Data structures and Algorithm interviews can always be hit-or-miss. Sometimes the questions are very intuitive, and sometimes they seem impossible unless you have seen the problem before. To me, a good DS&A interview question is one that strikes a perfect balance between knowledge of data structures and clever thinking.

This is why my favorite question on LeetCode is #295 Find Median from Data Stream

Problem statement

Implement a class that supports the following operations:

  • void addNum(int num) ingest an integer from the data stream
  • int findMedian() return the median of all the integers seen so far

Note that the stream of integers is unordered.

Initial Thoughts

When I approach a new problem, I first like to run through a few examples.

If we have processed [4,2,5], the median of this is 4 because these integers in sorted order is [2,4,5] and the middle element is 4.

If we have processed [8,2], the median of this is 5 because these integers in sorted order is [2,8], and because this list is even, we take (2 + 8) / 2 = 5

After looking at these examples, it is clear that we need to evaluate the integers seen so far in sorted order, and then find the middle element.

Approach 1

One idea would be to maintain a list of integers we have seen so far, and then sort it whenever we need to find the median.

  • When addNum(int num) is called, we can append num to the end of our list.
  • When findMedian() is called, we can sort the list and then return the middle.

Using this approach, addNum(int num) can be done in O(1) time because we are just appending to the end of the list. findMedian() will take O(n log n) because we have to sort the list.

Time complexity

  • addNum(int num) is O(1)
  • findMedian() is O(n log n)

Approach 2

Sorting the list each time findMedian() is called is killing our runtime. What if we kept our list sorted and each time addNum(int num) was called, we inserted it into its sorted position? Then we could easily implement findMedian() in O(1) time.

Inserting into the sorted list will take us O(n) time.

  • O(log n) to find insertion position
  • O(n) to shift subsequent elements

Time complexity

  • addNum(int num) is O(n)
  • findMedian() is O(1)

Approach 3 (Optimal)

In approach 2, we maintain the sorted order of the entire list. However, we don’t really need to know the order of the whole list.

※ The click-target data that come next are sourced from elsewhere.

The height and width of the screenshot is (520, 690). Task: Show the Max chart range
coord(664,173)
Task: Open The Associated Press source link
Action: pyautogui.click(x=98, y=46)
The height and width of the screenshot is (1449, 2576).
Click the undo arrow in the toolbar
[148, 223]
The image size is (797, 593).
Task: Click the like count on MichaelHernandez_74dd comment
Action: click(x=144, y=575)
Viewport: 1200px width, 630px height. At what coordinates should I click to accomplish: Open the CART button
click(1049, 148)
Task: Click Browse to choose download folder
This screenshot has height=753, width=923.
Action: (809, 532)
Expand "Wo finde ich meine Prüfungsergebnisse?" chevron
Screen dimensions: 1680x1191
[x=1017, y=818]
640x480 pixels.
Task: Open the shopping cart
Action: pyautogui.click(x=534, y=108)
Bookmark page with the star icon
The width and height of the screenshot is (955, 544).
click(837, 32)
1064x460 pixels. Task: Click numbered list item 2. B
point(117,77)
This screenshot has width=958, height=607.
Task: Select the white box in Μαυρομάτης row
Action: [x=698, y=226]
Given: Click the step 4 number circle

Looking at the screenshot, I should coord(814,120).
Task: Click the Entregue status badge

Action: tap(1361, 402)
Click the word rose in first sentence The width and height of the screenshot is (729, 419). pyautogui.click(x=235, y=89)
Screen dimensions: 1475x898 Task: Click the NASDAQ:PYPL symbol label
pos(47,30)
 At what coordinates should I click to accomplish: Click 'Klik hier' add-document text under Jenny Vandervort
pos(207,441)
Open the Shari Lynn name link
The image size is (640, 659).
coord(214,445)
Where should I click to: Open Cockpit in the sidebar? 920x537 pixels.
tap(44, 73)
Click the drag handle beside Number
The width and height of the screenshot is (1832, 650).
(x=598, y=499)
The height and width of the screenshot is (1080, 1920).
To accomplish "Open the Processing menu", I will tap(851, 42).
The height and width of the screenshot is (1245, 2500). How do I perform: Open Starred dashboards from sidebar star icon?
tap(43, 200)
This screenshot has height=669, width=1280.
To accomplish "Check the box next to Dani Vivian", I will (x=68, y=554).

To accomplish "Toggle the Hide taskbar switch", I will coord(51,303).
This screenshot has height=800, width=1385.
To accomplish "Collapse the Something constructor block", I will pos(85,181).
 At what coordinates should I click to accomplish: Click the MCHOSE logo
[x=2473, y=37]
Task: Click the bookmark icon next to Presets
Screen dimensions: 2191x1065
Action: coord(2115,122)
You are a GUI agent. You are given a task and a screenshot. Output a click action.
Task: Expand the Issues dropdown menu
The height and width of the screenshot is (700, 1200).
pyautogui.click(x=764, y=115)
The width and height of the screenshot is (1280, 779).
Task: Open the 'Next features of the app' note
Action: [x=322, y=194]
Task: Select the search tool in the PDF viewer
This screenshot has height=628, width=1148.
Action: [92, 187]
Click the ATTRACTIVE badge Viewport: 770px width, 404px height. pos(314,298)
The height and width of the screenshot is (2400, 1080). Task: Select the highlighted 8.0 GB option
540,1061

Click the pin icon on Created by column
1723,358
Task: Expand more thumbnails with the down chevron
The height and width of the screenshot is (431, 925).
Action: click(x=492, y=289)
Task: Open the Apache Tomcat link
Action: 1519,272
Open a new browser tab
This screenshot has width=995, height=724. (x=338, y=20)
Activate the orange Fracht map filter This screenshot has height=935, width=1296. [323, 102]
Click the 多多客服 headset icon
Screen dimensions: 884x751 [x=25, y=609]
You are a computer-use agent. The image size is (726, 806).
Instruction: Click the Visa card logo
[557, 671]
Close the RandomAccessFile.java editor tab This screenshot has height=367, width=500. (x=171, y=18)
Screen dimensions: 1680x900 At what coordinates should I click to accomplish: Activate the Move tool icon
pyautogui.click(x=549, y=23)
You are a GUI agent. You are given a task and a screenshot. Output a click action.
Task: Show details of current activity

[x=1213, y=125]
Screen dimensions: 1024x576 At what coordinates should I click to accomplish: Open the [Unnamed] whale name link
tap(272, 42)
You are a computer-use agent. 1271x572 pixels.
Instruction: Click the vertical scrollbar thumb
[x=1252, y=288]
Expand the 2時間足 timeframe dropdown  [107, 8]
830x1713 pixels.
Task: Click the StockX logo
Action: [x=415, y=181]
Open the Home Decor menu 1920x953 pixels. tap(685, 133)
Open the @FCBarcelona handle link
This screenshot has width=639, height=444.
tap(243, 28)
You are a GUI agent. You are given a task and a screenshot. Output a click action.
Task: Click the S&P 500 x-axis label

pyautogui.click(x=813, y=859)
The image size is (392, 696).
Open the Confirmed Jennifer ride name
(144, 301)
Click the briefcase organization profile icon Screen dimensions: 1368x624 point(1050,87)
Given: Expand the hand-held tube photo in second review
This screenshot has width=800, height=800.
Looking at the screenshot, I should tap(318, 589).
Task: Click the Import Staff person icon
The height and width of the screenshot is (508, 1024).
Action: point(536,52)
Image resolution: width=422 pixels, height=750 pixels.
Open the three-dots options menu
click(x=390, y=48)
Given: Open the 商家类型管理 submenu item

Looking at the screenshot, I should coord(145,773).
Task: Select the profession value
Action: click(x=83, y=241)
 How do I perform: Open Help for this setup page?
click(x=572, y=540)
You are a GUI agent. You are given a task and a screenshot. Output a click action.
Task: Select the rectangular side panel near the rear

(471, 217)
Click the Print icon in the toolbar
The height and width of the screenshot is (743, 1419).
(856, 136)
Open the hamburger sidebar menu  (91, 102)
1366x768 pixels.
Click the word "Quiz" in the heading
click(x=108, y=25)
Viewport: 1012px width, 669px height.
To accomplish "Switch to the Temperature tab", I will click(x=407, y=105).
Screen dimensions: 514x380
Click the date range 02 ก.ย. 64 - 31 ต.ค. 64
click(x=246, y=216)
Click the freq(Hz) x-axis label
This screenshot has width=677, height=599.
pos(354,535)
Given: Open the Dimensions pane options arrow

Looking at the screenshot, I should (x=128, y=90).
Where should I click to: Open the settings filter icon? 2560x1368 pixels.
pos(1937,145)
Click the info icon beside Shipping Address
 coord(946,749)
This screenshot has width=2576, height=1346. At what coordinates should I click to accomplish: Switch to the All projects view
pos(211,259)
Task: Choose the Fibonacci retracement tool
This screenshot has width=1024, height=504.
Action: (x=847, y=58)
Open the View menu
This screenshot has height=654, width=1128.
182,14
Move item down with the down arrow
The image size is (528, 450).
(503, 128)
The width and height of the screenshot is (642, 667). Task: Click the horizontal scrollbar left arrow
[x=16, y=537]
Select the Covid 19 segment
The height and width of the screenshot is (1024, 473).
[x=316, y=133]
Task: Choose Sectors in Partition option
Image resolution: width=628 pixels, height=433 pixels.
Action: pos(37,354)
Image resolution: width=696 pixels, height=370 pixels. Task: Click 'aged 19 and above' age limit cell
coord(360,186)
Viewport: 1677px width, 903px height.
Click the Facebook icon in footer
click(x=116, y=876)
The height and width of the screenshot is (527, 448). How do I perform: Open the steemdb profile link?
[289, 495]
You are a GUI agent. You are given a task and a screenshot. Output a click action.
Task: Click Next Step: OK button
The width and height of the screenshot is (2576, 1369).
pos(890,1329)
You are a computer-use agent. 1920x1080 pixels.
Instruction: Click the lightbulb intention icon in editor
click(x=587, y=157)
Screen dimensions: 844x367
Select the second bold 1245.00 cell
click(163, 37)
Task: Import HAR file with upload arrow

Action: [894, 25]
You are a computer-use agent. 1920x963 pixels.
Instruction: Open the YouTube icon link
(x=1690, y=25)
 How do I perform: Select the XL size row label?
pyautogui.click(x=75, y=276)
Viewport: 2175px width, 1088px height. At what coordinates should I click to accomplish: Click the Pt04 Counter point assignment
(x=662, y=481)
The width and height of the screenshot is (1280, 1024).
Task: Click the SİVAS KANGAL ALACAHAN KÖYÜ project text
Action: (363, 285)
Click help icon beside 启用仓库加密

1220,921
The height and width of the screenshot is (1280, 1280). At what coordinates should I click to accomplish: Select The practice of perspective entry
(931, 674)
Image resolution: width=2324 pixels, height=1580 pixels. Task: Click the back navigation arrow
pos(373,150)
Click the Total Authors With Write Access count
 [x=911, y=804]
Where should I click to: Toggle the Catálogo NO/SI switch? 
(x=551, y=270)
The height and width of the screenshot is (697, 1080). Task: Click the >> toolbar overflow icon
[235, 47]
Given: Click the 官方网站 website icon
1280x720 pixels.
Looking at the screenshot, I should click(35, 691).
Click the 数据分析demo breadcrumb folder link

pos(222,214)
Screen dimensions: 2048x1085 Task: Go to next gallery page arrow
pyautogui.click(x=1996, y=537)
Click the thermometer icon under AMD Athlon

Looking at an example, [1, 2, 3, 4, 5], we can see that the answer is 3, because it is in the middle. We can look at this as [1, 2] [3] [4,5]. We have everything to the left of the middle in one list, and everything to the right of the middle in another list.

The solution here is to maintain two heaps. A max heap that stores everything to the left of the middle. And a min heap that stores everything to the right of the middle. We will keep the size of each equal, and alternate adding to them. We can find the median by looking at the root of the max heap and the root of the min heap.

// our max heap holds everything to the left of the middle
private PriorityQueue<Integer> leftSide = new PriorityQueue<>(Collections.reverseOrder());
// our min heap holds everything to the right of the middle
private PriorityQueue<Integer> rightSide = new PriorityQueue<>();
// we will use a toggle to keep track of which heap to add to next
private boolean sizeEven = true;

public double findMedian() {
    // if we have as many things to the left as we do to the right
    // then we need to average the two inner elements
    if (sizeEven)
        return (leftSide.peek() + rightSide.peek()) / 2.0;
    // This means that the left side must have one more element
    // than the right side, so we should return the root of the maxheap.
    else
        return leftSide.peek();
}

public void addNum(int num) {
    // When the size of the two heaps are the same, we will first add num to the right side. 
    // Then we can take the smallest element from the right and add it to the left.
    if (sizeEven) {
        rightSide.offer(num);
        leftSide.offer(rightSide.poll());
    // When the size of the two heaps are not the same, we will first add num to the left side. 
    // Then we can take the largest element from the left and add it to the right.
    } else {
        leftSide.offer(num);
        rightSide.offer(leftSide.poll());
    }
    // toggle
    sizeEven = !sizeEven;
}

Time complexity

  • addNum(int num) is O(log n)
  • findMedian() is O(1)